In fairness to unions, I'd say most of the services the OP listed are bad mainly because they're the government, and not mainly because they're unionized. Obviously government cannot have any competition (when they do, that's called "war"). Therefore they have the most perverse incentive structures of any organization. Unions tend to oppose competition, but not with anything like the same effectiveness as governments.


I agree with you on the incentives part and that's also why I'm apprehensive about public unions. I'm uncomfortable with the idea of a civil "servant" being able to strike and remove services, particularly those the government has a monopoly over. I'd like to think a democracy has better mechanism to manage civil servant disputes.

But I disagree that it's "virtually impossible" for unions to have the right incentives in the private sector. I previously worked in the automotive sector and the unions were incentivized to come to the table and adjust their previously agreed upon contract for the feasibility of the business back during the financial crisis. They knew if they took too hard of a line, it meant the company would not survive and that contract was worthless. Public unions, it seems, are a different animal though.


> But I disagree that it's "virtually impossible" for unions to have the right incentives in the private sector

Yeah, I might have gone too far with that statement.


I've also heard that Europeans really like their unions, while Americans tend not to. I'm of the impression that European unions are structured differently and they tend not to have the same sorts of problems. That said, European companies also don't strike me as particularly productive relative to American companies; though I'm sure that's not down to unions alone, productivity isn't everything, etc.


I mean how much of the private sector, all without the input of unionized labor, isn't at least two of slow, expensive, inefficient, and unable to progress? Sometimes I feel like there's this romanticization of the agility of private enterprise when that attribute really applies to a considerably smaller number.

Just for example, any discussion of Agile SCRUM on this board illuminates startling differences in efficiency and drive between various companies


The vibe I get from growing up around unions, having friends and family in union jobs now, working with unions, etc is that enterprises and larger companies feel slow and lumbering if your experience is startups or growth-stage companies; however, (American) union shops and government agencies are in their own league.

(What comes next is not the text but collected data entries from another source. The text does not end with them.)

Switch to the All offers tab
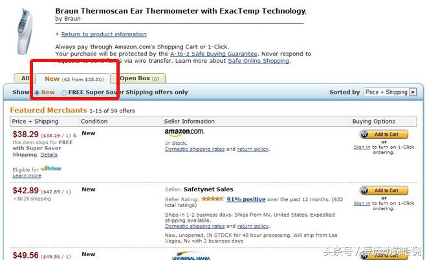The image size is (427, 260). (25, 78)
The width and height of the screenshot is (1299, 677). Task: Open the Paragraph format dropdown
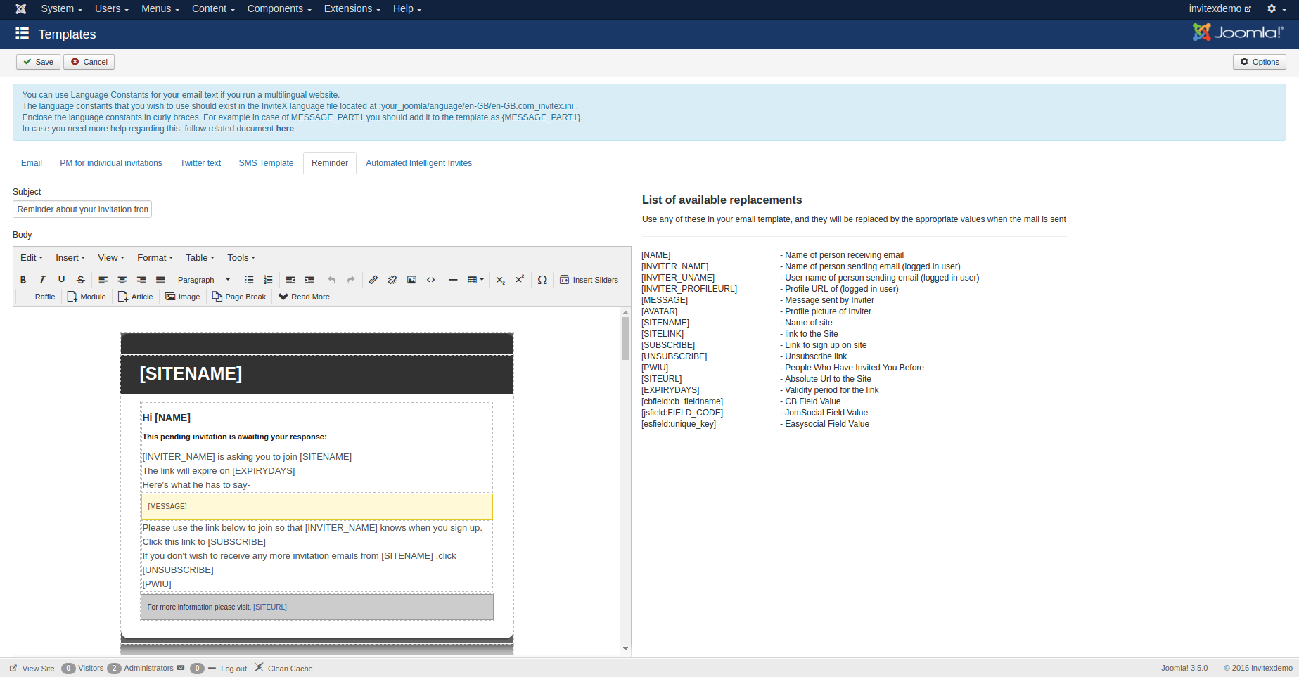(x=203, y=280)
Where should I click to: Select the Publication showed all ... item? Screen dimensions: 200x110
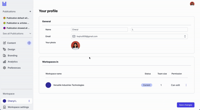(x=16, y=28)
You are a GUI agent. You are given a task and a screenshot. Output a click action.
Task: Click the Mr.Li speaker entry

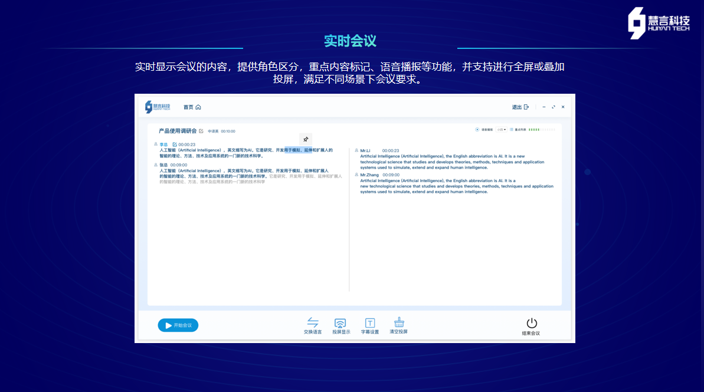pos(365,151)
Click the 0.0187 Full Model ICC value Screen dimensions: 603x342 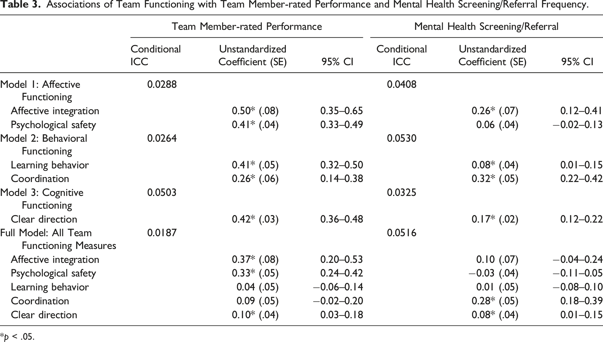[162, 233]
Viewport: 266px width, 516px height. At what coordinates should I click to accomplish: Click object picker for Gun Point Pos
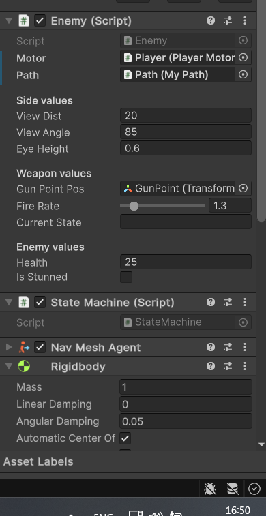(243, 188)
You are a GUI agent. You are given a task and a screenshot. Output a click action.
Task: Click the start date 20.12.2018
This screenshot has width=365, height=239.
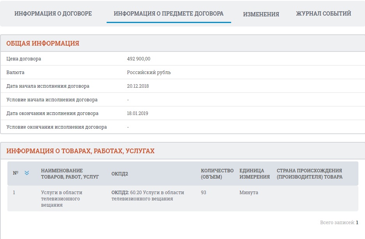pyautogui.click(x=138, y=86)
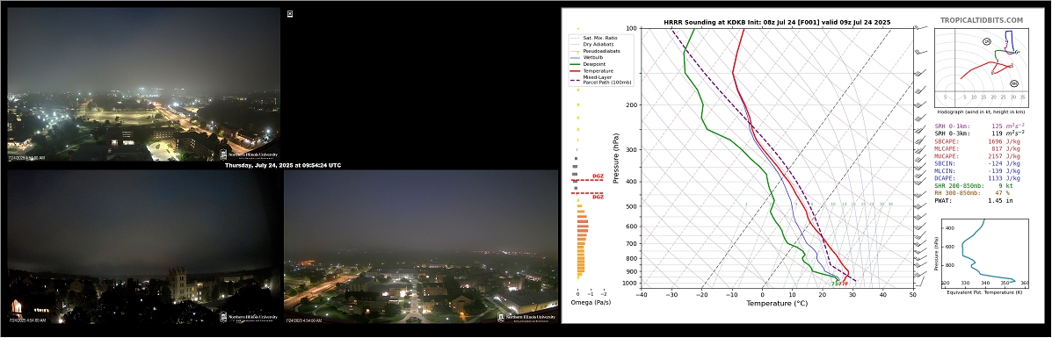Click the Thursday, July 24, 2025 timestamp text

[282, 165]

I'm not solidly opposed to unions in general or in the Amazon case in particular, but I do think there's merit in the idea that American unions (I hear European unions are organized differently and don't have the same problems) lead to the most bizarre, inefficient, and counterproductive work environments.


Most unions are for professional work, plumbing, electrical work, writing, acting.

Those are all just public sector jobs you named, not even necessarily unionized.


To be generous to the OP’s point, public unions have been growing while private union membership has been shrinking over the past decades.

The majority of construction work is also generally done by private companies, even the project is funded with tax dollars.


Yeah, this is the conservative pro-paying-people-less-money talking point, and I don't see the connection to Amazon, but which union do I have to blame for terrible customer service at Google? At least at the DMV someone will talk to me, even if it's slow sometime...


-nursing

-teachers

-police

-firefighters

-professional athletes

-engineers

How would you have even know these people were "Unions" if it wasn't already a mindset going in.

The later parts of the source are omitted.